* _Aufgabe A_:
Geben Sie den Inhalt des Lesetextes in zwei Sätzen wieder.
* _Aufgabe B_:
Beantworten Sie die folgenden Fragen zum Lesetext knapp.
(i) Wie viele Flüchtlinge befinden sich in der Türkei?
(ii) Auf wessen Aussage stützt sich die Zahl der Menschen, die in Libyen unmittelbar vor der Flucht stehen?
(iii) Wie viele Flüchtlinge halten sich in Griechenland auf?

* _Lesetext_:
Ich halte die Lage des heutigen Tages und den Inhalt des Paktes fest
und jeder kann beurteilen, ob ein Schritt vorwärts (Tusk: Durchbruch, aber keine Wunderlösung) auf eine wirkliche Lösung gemacht worden ist, geschweige denn damit eine Lösung des Problems „Flüchtlinge und Europa, Flüchtlinge und Deutschland“ erreicht werden kann:

1. In Syrien stehen Tausende vergebens vor der türkischen Grenze und in mindestens 2 Städten sind die Bewohner ohne Versorgung eingeschlossen und müssen total hungern oder Gras fressen. Wie es mit dem momentanen Waffenstillstand und mit Friedens- Verhandlungen weitergeht, weiss niemand.
2. In der Türkei befinden sich etwa 2 1/2 Millionen Flüchtlinge und die Kurden werden von Herrn Erdogan bombardiert bzw. mit Panzern angegriffen (auch jenseits der türkischen Grenze). Ganze Stadtviertel stehen unter einem totalen Ausgehverbot, Leichen können nicht geholt und bestattet werden.
3. In dem äusserst unstabilen, ja chaotischen Libyen sind 500.000 Menschen laut Aussage des UNO-Kommissariats für Flüchtlinge unmittelbar vor der Flucht (also nach Italien).
4. In Griechenland (Inseln und Festland) halten sich etwa 47.600 Flüchtlinge unter schlechten Bedingungen auf und wollen weg – etwa 10.000 harren in Indumani vor der mazedonischen Grenze im Schlamm aus und werden jetzt aufgefordert, in angeblich bessere Unterkünfte ins Innere Griechenlands zurückzukehren.

* _Datenauszüge_:
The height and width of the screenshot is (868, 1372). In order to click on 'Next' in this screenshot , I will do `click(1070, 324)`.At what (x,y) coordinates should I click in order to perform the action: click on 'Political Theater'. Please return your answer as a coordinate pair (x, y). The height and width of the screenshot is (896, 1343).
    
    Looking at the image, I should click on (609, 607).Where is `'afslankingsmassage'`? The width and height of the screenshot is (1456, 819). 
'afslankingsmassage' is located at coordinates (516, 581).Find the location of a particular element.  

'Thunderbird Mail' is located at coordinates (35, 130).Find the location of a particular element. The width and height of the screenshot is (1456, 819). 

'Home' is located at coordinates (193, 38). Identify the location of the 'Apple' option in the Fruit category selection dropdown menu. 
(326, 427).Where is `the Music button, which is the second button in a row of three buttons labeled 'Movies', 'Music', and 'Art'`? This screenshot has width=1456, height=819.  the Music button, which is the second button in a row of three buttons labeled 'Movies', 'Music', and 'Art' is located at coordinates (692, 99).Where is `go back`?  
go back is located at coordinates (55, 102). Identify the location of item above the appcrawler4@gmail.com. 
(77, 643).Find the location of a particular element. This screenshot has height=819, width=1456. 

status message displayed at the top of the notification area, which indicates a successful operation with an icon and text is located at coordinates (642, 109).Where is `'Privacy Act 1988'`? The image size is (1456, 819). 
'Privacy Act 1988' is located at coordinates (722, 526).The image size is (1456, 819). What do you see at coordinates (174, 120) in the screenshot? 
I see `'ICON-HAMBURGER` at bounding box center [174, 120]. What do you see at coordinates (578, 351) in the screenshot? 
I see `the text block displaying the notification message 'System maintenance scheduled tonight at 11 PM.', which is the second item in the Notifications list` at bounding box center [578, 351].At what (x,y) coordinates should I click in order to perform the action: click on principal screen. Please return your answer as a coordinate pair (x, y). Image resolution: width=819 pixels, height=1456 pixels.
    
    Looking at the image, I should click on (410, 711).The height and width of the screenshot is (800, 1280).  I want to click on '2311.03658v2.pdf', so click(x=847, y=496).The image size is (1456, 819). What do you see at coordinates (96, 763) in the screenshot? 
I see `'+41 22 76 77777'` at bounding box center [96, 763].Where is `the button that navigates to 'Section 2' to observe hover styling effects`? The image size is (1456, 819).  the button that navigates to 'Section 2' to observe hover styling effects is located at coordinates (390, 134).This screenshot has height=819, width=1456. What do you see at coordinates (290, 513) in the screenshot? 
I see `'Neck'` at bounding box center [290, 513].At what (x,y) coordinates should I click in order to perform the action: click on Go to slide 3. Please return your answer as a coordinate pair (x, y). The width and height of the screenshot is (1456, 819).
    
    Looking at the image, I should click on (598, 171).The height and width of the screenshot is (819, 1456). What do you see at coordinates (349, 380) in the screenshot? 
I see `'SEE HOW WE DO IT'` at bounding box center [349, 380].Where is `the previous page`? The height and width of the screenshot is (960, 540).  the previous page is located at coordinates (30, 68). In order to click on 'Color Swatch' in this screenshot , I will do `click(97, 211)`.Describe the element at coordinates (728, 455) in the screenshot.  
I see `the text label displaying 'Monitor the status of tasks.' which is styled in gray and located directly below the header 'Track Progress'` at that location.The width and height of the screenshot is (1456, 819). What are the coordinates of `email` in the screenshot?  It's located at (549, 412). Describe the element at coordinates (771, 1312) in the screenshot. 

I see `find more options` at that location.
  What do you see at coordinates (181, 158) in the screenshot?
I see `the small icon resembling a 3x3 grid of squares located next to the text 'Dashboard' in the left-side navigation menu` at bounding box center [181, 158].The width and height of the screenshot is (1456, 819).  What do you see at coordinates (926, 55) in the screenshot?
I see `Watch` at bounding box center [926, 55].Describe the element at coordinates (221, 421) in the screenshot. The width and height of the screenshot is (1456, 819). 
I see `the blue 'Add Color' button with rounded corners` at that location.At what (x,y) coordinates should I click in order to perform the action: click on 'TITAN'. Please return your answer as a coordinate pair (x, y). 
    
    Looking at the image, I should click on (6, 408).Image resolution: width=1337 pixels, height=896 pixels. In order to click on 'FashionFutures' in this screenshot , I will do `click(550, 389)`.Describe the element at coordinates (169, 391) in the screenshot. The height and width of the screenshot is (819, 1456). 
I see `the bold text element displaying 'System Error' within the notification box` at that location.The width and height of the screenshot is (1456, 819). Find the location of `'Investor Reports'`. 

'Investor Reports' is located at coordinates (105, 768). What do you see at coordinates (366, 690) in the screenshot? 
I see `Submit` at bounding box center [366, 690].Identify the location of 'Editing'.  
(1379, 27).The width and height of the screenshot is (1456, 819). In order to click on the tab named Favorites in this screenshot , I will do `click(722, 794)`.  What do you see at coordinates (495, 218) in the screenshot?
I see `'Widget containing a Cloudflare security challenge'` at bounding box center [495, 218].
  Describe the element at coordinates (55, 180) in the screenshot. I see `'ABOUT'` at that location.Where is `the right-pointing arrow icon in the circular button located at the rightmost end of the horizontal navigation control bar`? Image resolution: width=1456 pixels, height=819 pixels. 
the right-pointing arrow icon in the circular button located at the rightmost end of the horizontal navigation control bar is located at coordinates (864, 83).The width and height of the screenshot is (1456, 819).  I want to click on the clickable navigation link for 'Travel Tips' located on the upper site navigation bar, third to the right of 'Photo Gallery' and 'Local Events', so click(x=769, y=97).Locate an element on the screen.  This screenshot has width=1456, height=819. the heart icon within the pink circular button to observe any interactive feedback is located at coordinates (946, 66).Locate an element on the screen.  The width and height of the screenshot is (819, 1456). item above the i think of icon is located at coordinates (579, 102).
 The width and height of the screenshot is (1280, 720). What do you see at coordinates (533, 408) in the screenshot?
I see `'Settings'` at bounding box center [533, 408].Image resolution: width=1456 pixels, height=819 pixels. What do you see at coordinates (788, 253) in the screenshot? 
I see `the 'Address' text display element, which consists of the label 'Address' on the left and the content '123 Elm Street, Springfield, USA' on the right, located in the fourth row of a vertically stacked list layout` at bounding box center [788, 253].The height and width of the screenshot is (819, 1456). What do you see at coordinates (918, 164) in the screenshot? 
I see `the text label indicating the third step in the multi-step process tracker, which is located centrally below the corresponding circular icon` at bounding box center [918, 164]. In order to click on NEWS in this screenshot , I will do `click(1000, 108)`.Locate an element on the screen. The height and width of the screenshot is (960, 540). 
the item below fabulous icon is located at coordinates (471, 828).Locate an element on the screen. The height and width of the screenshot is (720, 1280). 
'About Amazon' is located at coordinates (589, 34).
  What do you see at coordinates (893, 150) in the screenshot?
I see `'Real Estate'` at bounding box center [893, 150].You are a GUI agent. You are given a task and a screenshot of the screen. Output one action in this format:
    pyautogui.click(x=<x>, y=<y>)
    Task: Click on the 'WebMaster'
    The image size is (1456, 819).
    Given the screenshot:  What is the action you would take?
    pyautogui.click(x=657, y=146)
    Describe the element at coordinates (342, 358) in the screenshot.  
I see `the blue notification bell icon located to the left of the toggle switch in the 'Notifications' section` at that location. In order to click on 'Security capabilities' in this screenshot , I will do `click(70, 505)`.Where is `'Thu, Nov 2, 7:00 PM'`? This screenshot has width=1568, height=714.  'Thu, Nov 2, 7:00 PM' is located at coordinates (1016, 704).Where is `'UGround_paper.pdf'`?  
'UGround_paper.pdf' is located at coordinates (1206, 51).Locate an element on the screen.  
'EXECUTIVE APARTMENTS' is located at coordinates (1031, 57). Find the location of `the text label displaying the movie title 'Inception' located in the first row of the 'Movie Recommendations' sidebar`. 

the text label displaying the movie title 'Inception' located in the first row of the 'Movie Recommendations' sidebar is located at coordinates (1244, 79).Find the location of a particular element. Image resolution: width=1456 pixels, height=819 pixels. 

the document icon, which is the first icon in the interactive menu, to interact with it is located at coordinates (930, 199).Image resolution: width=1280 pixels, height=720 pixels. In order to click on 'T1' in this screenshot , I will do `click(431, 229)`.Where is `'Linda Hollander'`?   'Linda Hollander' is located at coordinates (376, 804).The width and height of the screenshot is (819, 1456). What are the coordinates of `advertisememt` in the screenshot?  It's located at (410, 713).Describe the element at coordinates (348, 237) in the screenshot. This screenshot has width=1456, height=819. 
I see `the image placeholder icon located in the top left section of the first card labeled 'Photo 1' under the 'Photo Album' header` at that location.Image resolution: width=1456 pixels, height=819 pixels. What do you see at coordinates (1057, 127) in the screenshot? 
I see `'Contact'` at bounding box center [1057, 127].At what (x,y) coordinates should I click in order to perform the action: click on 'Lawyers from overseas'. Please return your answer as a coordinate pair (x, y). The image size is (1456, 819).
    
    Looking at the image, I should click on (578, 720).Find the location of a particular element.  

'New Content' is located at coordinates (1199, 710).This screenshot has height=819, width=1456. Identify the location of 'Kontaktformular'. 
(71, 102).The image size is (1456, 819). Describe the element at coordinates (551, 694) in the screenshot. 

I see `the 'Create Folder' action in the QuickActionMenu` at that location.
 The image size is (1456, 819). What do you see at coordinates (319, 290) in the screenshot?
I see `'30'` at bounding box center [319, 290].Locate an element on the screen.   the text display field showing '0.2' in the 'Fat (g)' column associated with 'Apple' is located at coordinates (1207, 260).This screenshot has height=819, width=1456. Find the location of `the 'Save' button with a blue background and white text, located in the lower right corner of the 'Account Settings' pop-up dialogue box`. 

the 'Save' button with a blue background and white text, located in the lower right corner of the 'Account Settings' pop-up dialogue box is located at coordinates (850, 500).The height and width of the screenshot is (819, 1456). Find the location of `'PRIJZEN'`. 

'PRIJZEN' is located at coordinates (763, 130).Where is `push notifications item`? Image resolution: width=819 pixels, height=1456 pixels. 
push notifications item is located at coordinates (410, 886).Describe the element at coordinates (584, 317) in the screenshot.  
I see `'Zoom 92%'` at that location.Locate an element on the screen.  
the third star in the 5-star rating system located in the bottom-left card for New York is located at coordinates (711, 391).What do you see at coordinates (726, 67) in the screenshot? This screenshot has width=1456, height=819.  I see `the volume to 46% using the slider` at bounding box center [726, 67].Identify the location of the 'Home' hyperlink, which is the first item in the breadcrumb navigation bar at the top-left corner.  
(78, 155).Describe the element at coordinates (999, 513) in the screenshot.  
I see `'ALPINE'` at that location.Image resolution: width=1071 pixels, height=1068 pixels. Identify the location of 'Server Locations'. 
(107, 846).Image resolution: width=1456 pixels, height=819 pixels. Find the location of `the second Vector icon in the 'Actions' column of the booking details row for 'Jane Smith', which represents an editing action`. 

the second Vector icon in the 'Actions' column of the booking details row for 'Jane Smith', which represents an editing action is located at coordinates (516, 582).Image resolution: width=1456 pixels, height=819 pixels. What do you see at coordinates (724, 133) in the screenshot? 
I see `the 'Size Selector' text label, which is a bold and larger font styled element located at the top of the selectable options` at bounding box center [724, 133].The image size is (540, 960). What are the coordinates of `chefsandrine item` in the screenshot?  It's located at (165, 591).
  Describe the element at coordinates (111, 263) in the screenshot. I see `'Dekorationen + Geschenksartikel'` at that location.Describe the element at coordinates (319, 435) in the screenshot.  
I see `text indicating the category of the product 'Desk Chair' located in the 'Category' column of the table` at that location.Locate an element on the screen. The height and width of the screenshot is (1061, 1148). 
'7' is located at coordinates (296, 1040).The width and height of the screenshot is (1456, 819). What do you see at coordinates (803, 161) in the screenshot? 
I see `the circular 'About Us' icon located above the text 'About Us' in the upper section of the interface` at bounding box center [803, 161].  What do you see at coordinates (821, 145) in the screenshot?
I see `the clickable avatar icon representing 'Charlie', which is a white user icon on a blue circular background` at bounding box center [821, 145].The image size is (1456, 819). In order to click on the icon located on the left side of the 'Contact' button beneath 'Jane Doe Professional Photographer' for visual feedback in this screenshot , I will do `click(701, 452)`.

* _Musterlösung A_:
Der Lesetext hält die Lage des Tages und den Inhalt des Paktes fest, und jeder kann beurteilen, ob damit ein Schritt zu einer wirklichen Lösung gemacht worden ist. Laut dem Text stehen in Syrien Tausende vergebens vor der türkischen Grenze, in der Türkei befinden sich etwa 2 1/2 Millionen Flüchtlinge, in Libyen sind 500.000 Menschen unmittelbar vor der Flucht, und in Griechenland halten sich etwa 47.600 Flüchtlinge unter schlechten Bedingungen auf.

* _Musterlösung B_:
(i) Etwa 2 1/2 Millionen.
(ii) Auf die Aussage des UNO-Kommissariats für Flüchtlinge.
(iii) Etwa 47.600.